* TASK INSTRUCTIONS *
Restate the data word for word and leave the images out.

┌─ INPUT RECORDS

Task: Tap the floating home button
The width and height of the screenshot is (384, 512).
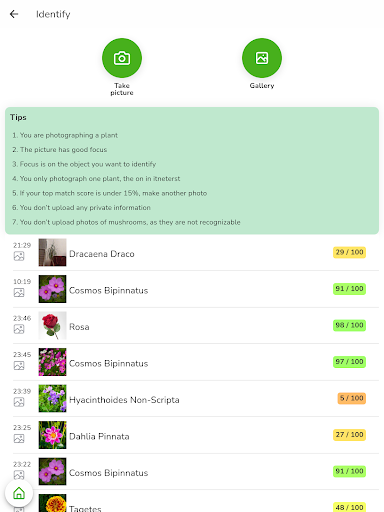Action: pos(19,493)
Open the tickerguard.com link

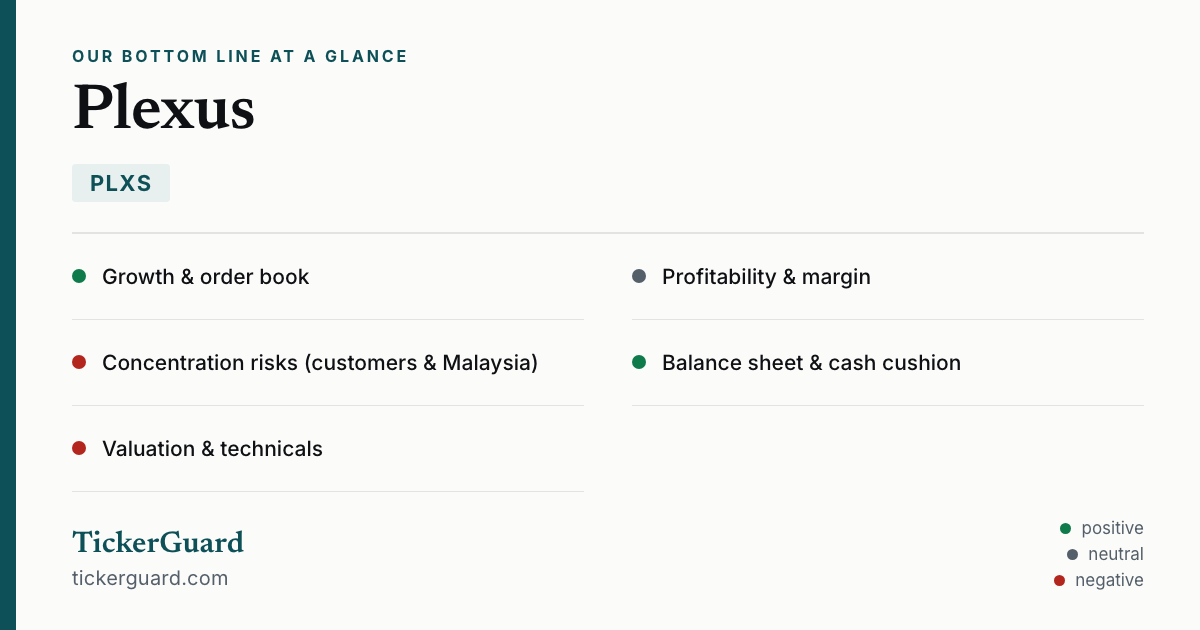tap(150, 578)
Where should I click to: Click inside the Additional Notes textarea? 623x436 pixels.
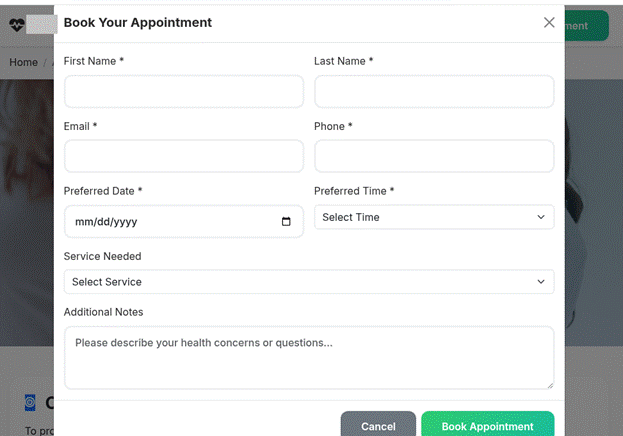click(x=309, y=357)
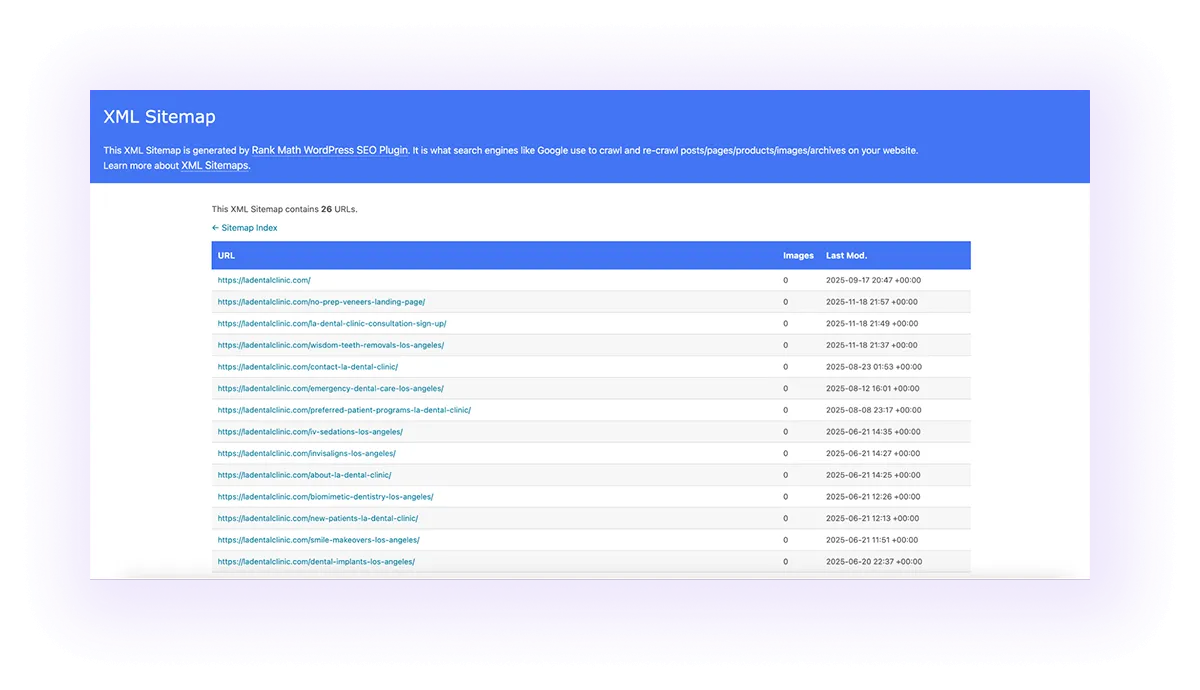Viewport: 1200px width, 690px height.
Task: Open the iv-sedations-los-angeles URL
Action: click(310, 432)
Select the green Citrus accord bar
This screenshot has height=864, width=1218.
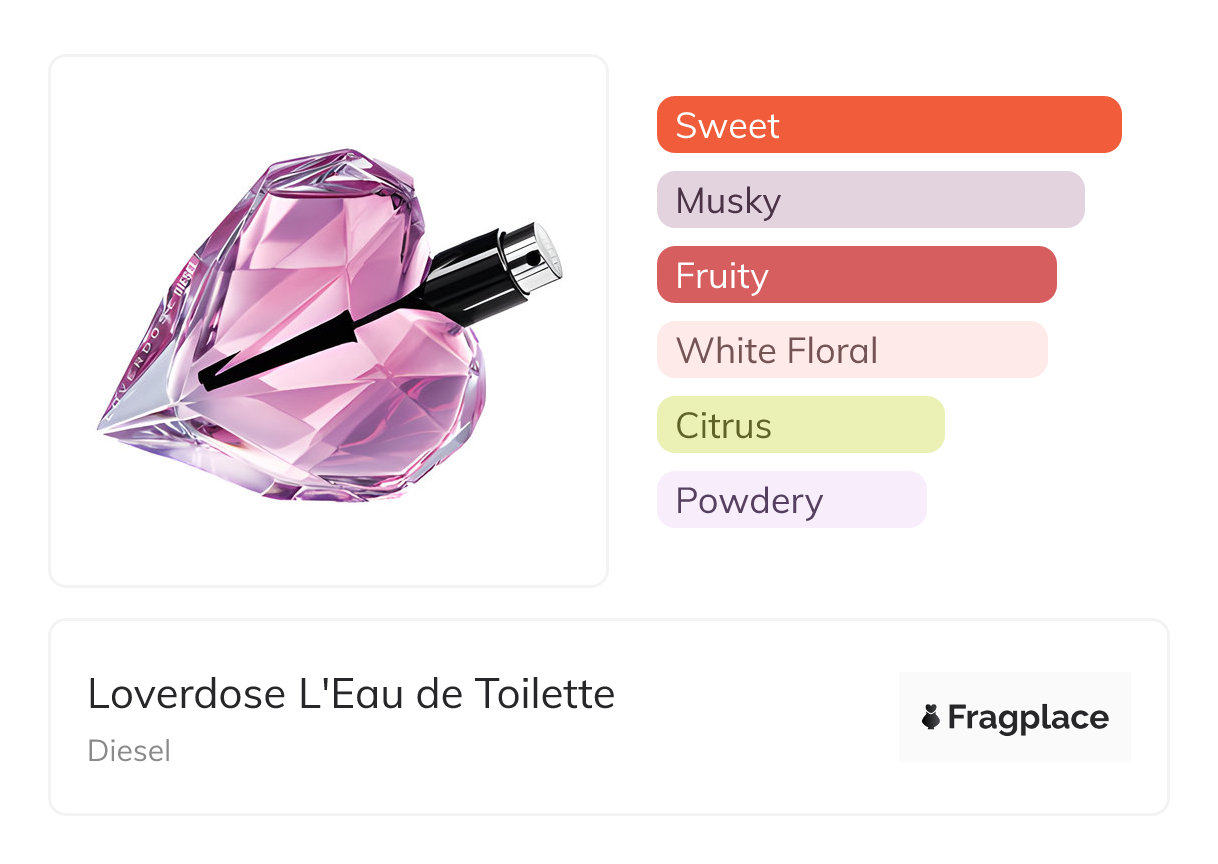pyautogui.click(x=800, y=425)
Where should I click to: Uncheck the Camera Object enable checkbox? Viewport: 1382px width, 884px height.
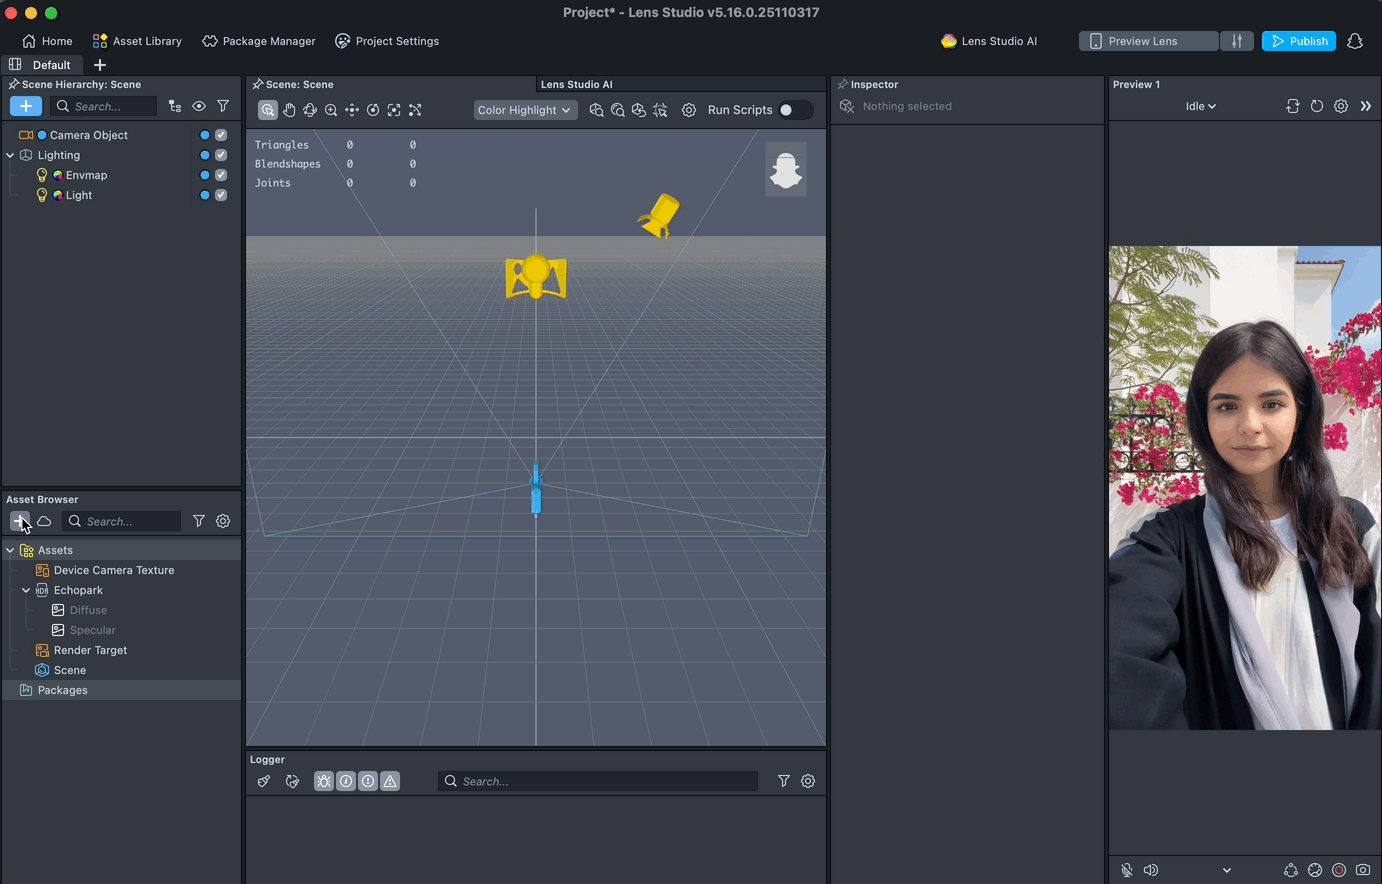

└─

* SOLUTION *
Task: Tap the floating home button
The width and height of the screenshot is (384, 512).
Action: pos(19,493)
Open the tickerguard.com link

tap(150, 578)
Where should I click to: Click inside the Additional Notes textarea? 623x436 pixels.
click(x=309, y=357)
Viewport: 1200px width, 690px height.
Task: Open the iv-sedations-los-angeles URL
Action: click(310, 432)
Select the green Citrus accord bar
This screenshot has height=864, width=1218.
pyautogui.click(x=800, y=425)
Where should I click to: Uncheck the Camera Object enable checkbox? Viewport: 1382px width, 884px height.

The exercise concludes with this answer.